Updated on Jul-21-2014 :
Thanks to @copper.hat I realized that $\mathbf {A = B'CB}$ is not invertible if B is not full rank. I'll edit my question as below:
I want to know if there is a good way to inverse $\mathbf V$, where
- $\mathbf {V = B'CB + D}$,
- $\mathbf V$ is of dimension $n \times n$,
- $\mathbf C$ is of dimension $m \times m$, positive definite and symmetric,
- $\mathbf B$ is of dimension $m \times n$,
- $\mathbf D$ is a diagonal matrix, and the diagonal items are positive
- $n >> m$.
Inversion of $\mathbf V$ is computationally expensive. How can I take advantage of the fact that $\mathbf {V = B'CB + D}$ so that I can compute $\mathbf V^{-1} $ more quickly?

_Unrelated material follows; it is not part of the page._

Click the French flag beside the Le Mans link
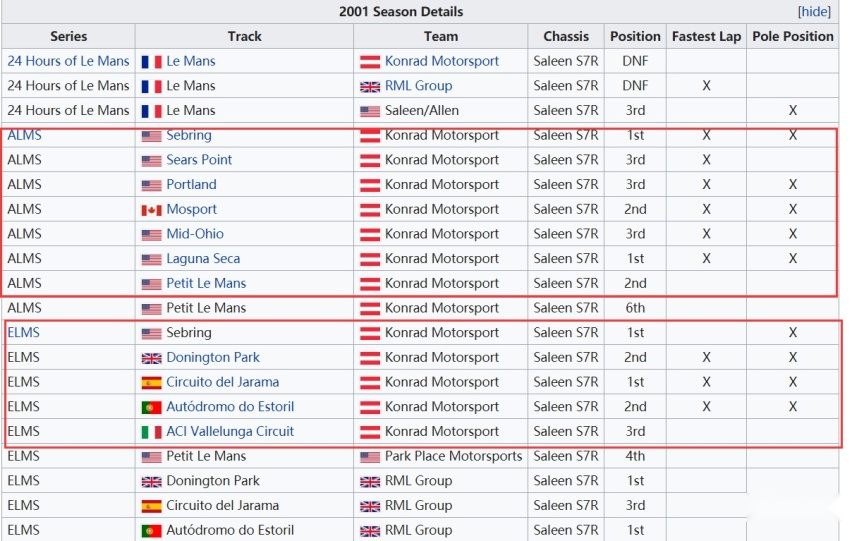 [152, 62]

The economic interpretation of this formula is: $\mathbf C$ and $\mathbf V$ are covariance-variance matrices. V is the cov-var matirx of all individual random variables. C is the cov-var matrix of some common factors. $\mathbf B$ is $\beta$ loading matrix, $\mathbf D$ is residual variances.
More updates:
Notice that when $m = 1$, we have $$ \mathbf {V^{-1} = D^{-1} - \left(\frac{1}{1+\kappa }\right) \hat B' C \hat B} $$ where $$ \kappa = \sum_{i=0}^N \left(\frac{\sigma^2 \beta_i^2}{\theta_i^2 }\right) $$ $$ \mathbf {B'} = \left(\beta_1, \beta_2, ... , \beta_N \right) $$ $$ \mathbf {\hat B'} = \left(\frac{\beta_1}{\theta_1^2 },\frac{\beta_2}{\theta_2^2 },...,\frac{\beta_N}{\theta_N^2 }\right) $$
$$ \mathbf C = \left( \begin{matrix} \sigma^2 \end{matrix} \right) $$ $$ \mathbf D = diag \left(\theta_1^2, \theta_2^2, ... , \theta_N^2 \right) $$
Is there a way to extend the formula above to cases where $m>1$ ?
I solved a similar to the original problem recently. Unfortunately I cannot give you a solution because I am working in a commercial company and don't have right to publish my results. However I can give you few hints. 1. Try to build recursion. $V_n^{-1}=f(V_{n-1}^{-1})$. Here $V_n$ is $nxn$ matrix built from $V_{n-1}$ by adding 1 row and 1 column. 2. Use Woodberry identity for building recursion, namely
EDITED
$$ \left(D+B^TCB\right)^{-1} = D^{-1} - D^{-1}B^T \left(C^{-1}+BA^{-1}B^T \right)^{-1}B D^{-1}, $$ Playing with 1 and 2 I build an efficient way for inversion. More presicely I can calculate $x^TV^{-1}x$ and $\det V$ which are necessary for mulitvariate likelihoods. Since your model resemebles me a multi factor model of risk - may be you don't need $V^{-1}$ but these quantities.
Actually Woodberry identity even without any recursion indeed gives you a way to inverse your matrix much faster, since $D$ is diagonal and $C$ has much smaller dimension. You just have inverse in a similar form $$ V^{-1}=D^{-1}-\tilde B^T \tilde C \tilde B $$